◆ Task prompt
Reproduce the data below word for word, from its first line down to and including the line that contains "Given: Click the 777 label in panel (c)".

____________

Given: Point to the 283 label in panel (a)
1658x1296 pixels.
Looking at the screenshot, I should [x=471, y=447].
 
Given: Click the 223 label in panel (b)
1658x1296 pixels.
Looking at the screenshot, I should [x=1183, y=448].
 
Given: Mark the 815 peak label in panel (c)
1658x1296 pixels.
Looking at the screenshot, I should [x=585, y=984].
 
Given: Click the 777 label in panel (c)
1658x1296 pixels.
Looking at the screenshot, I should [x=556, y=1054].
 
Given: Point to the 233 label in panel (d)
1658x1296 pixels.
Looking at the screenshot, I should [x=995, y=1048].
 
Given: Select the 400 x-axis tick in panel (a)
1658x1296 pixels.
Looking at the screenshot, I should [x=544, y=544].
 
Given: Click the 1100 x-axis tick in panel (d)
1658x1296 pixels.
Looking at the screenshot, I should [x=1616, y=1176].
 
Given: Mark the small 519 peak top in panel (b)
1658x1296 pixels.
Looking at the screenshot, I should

____________

◆ Reply to the task
Given: Point to the 283 label in panel (a)
1658x1296 pixels.
Looking at the screenshot, I should [x=471, y=447].
 
Given: Click the 223 label in panel (b)
1658x1296 pixels.
Looking at the screenshot, I should [x=1183, y=448].
 
Given: Mark the 815 peak label in panel (c)
1658x1296 pixels.
Looking at the screenshot, I should [x=585, y=984].
 
Given: Click the 777 label in panel (c)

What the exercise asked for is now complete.